Rev. Rul. 78-319; 1978-2 C.B. 184

DATED
DOCUMENT ATTRIBUTES
  • Cross-Reference

    26 CFR 1.584-1: Common trust funds.

  • Code Sections
  • Language
    English
  • Tax Analysts Electronic Citation
    not available
Citations: Rev. Rul. 78-319; 1978-2 C.B. 184
Rev. Rul. 78-319

Advice has been requested whether, under the circumstances described below, a fund maintained by a national bank qualifies as a common trust fund within the meaning of section 584(a) of the Internal Revenue Code of 1954.

The bank established a fund that it maintains exclusively for the collective investment and reinvestment of moneys contributed to the fund by the bank in its capacity as a trustee, executor, administrator, guardian, "donee of a power during minority to manage property vested in an infant," or "committee." The fund is maintained in conformity with the rules and regulations, prevailing from time to time, of the Comptroller of the Currency pertaining to the collective investment of trust funds by national banks.

Under the laws of the state in which the bank is located, a "donee of a power during minority to manage property vested in an infant" is generally an individual, other than the surviving parent of a child, who is appointed by will as the guardian of the child. The state law operates to make ineffective such an appointment if the surviving parent is competent, but vests in the appointee all the rights and duties of a guardian with respect to the property passing to the child under the will.

The state law gives certain courts jurisdiction over the person and property of incompetents. In exercising custody, the court may appoint a "committee" of one or more individuals to manage the incompetent's person, property, or both. The duties and powers of a committee are delineated by state law and are virtually identical to those of a guardian. The law requires close court supervision of both a committee and a donee of a power during minority to manage property vested in an infant.

Section 584(a) of the Code provides, in part, that the term "common trust fund" means a fund maintained by a bank (1) exclusively for the collective investment and reinvestment of moneys contributed thereto by the bank in its capacity as a trustee, executor, administrator, or guardian; and (2) in conformity with the rules and regulations, prevailing from time to time, of the Comptroller of the Currency pertaining to the collective investment of trust funds by national banks.
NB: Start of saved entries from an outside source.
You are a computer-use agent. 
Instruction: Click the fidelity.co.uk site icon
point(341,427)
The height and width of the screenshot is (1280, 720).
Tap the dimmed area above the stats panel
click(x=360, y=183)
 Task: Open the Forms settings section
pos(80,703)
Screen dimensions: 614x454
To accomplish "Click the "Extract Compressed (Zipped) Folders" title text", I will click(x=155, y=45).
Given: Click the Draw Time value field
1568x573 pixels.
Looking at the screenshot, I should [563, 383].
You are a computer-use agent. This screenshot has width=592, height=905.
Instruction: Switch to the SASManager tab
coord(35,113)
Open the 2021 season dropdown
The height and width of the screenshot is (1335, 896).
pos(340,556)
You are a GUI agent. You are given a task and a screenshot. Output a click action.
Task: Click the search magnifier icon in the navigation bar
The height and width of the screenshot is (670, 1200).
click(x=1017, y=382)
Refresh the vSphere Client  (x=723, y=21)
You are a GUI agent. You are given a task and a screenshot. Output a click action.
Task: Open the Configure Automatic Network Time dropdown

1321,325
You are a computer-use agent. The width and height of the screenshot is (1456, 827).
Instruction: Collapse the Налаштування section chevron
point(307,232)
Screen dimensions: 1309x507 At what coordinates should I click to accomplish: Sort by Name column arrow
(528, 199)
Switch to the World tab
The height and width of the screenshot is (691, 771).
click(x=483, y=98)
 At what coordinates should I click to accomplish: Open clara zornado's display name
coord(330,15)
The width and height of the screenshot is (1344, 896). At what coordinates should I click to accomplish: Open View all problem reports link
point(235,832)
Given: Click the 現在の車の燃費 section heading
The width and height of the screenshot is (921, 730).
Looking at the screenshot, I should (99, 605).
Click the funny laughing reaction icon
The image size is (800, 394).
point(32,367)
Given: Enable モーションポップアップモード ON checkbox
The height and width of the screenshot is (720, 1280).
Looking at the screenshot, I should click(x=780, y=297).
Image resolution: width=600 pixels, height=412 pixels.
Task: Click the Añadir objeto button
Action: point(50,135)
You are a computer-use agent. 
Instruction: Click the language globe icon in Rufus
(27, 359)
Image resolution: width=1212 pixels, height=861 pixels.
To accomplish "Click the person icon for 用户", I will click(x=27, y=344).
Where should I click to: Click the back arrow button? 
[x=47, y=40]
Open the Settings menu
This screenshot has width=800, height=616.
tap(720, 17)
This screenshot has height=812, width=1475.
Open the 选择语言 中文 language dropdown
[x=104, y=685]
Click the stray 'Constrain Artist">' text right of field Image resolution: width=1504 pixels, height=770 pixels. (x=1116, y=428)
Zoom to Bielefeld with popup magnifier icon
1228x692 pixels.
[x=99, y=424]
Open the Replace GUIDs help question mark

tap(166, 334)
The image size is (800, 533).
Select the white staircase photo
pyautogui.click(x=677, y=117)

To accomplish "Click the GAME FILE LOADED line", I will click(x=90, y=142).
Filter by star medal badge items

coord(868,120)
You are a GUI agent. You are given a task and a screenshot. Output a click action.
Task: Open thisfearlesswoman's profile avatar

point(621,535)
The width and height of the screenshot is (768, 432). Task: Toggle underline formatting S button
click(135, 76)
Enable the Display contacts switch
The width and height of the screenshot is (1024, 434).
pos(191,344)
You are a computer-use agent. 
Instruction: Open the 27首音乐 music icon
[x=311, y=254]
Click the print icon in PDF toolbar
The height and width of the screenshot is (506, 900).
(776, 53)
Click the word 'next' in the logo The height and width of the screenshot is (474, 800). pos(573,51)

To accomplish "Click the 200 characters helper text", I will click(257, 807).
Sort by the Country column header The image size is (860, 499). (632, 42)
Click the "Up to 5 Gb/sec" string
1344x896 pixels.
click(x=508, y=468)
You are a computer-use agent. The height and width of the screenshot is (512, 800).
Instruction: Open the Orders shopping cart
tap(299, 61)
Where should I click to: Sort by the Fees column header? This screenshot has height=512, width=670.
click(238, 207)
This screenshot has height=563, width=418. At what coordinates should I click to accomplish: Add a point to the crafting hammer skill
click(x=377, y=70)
With respect to the bank acting in its capacity as a guardian, section 1.584-1(b)(1) of the Income Tax Regulations provides that the bank must act as a guardian (by whatever name known under local law) of the estate of an infant, of an incompetent individual, or of an absent individual.

In Rev. Rul. 74-343, 1974-2 C.B. 176, a bank, pursuant to a court decree, was appointed conservator of the property of an adult who was incapable of managing the individual's own affairs, but who had not been declared incompetent by the court. The bank contributed property of the individual to a fund that otherwise qualified as a common trust fund pursuant to section 584(a) of the Code. The Revenue Ruling holds that the fund continued to qualify as a common trust fund because the bank as conservator had substantially the same status as a guardian under the law of the state in which the bank was located.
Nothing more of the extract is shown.